#### Input records
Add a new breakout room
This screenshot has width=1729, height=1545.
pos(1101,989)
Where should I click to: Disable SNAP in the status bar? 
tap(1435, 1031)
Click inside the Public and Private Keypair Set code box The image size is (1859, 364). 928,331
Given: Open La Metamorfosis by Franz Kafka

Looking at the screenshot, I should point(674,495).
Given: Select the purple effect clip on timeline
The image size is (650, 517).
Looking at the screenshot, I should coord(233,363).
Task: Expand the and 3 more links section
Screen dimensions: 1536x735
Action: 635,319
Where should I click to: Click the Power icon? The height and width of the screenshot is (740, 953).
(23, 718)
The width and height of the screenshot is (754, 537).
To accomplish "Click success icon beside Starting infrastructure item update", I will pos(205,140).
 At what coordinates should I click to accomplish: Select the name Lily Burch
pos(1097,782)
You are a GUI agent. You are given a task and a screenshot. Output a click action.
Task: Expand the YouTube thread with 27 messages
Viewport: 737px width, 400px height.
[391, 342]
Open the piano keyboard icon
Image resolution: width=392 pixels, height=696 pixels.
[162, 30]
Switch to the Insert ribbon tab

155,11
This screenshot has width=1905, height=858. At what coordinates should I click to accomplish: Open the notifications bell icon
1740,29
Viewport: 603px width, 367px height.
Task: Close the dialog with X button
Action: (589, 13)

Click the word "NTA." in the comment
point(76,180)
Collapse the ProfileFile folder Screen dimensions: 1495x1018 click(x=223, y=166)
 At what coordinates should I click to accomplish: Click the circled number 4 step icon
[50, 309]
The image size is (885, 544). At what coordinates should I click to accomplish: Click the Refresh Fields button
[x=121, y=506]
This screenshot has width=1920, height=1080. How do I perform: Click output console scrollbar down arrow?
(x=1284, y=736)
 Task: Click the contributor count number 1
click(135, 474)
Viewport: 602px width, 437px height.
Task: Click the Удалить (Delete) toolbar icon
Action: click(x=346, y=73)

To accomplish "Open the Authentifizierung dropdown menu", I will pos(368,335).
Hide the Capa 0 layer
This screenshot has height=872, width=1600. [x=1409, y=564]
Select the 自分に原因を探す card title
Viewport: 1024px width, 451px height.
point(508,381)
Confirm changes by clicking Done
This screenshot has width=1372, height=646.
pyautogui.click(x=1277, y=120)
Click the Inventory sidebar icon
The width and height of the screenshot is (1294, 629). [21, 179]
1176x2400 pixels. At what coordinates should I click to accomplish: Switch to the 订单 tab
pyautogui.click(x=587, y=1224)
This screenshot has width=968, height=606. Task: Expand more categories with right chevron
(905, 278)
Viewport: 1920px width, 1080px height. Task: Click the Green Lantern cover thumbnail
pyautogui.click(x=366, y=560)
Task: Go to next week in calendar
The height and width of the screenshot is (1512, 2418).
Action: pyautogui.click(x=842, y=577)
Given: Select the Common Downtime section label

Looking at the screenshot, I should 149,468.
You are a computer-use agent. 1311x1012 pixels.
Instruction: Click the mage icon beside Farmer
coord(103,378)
########
**What this task involves:** Rewrite all the records above as a numbered list with one line per item, leaving out the blank lines.

**Answer below:**
1. Add a new breakout room
2. This screenshot has width=1729, height=1545.
3. pos(1101,989)
4. Where should I click to: Disable SNAP in the status bar? 
5. tap(1435, 1031)
6. Click inside the Public and Private Keypair Set code box The image size is (1859, 364). 928,331
7. Given: Open La Metamorfosis by Franz Kafka
8. Looking at the screenshot, I should point(674,495).
9. Given: Select the purple effect clip on timeline
10. The image size is (650, 517).
11. Looking at the screenshot, I should coord(233,363).
12. Task: Expand the and 3 more links section
13. Screen dimensions: 1536x735
14. Action: 635,319
15. Where should I click to: Click the Power icon? The height and width of the screenshot is (740, 953).
16. (23, 718)
17. The width and height of the screenshot is (754, 537).
18. To accomplish "Click success icon beside Starting infrastructure item update", I will pos(205,140).
19.  At what coordinates should I click to accomplish: Select the name Lily Burch
20. pos(1097,782)
21. You are a GUI agent. You are given a task and a screenshot. Output a click action.
22. Task: Expand the YouTube thread with 27 messages
23. Viewport: 737px width, 400px height.
24. [391, 342]
25. Open the piano keyboard icon
26. Image resolution: width=392 pixels, height=696 pixels.
27. [162, 30]
28. Switch to the Insert ribbon tab
29. 155,11
30. This screenshot has width=1905, height=858. At what coordinates should I click to accomplish: Open the notifications bell icon
31. 1740,29
32. Viewport: 603px width, 367px height.
33. Task: Close the dialog with X button
34. Action: (589, 13)
35. Click the word "NTA." in the comment
36. point(76,180)
37. Collapse the ProfileFile folder Screen dimensions: 1495x1018 click(x=223, y=166)
38.  At what coordinates should I click to accomplish: Click the circled number 4 step icon
39. [50, 309]
40. The image size is (885, 544). At what coordinates should I click to accomplish: Click the Refresh Fields button
41. [x=121, y=506]
42. This screenshot has width=1920, height=1080. How do I perform: Click output console scrollbar down arrow?
43. (x=1284, y=736)
44.  Task: Click the contributor count number 1
45. click(135, 474)
46. Viewport: 602px width, 437px height.
47. Task: Click the Удалить (Delete) toolbar icon
48. Action: click(x=346, y=73)
49. To accomplish "Open the Authentifizierung dropdown menu", I will pos(368,335).
50. Hide the Capa 0 layer
51. This screenshot has height=872, width=1600. [x=1409, y=564]
52. Select the 自分に原因を探す card title
53. Viewport: 1024px width, 451px height.
54. point(508,381)
55. Confirm changes by clicking Done
56. This screenshot has width=1372, height=646.
57. pyautogui.click(x=1277, y=120)
58. Click the Inventory sidebar icon
59. The width and height of the screenshot is (1294, 629). [21, 179]
60. 1176x2400 pixels. At what coordinates should I click to accomplish: Switch to the 订单 tab
61. pyautogui.click(x=587, y=1224)
62. This screenshot has width=968, height=606. Task: Expand more categories with right chevron
63. (905, 278)
64. Viewport: 1920px width, 1080px height. Task: Click the Green Lantern cover thumbnail
65. pyautogui.click(x=366, y=560)
66. Task: Go to next week in calendar
67. The height and width of the screenshot is (1512, 2418).
68. Action: pyautogui.click(x=842, y=577)
69. Given: Select the Common Downtime section label
70. Looking at the screenshot, I should 149,468.
71. You are a computer-use agent. 1311x1012 pixels.
72. Instruction: Click the mage icon beside Farmer
73. coord(103,378)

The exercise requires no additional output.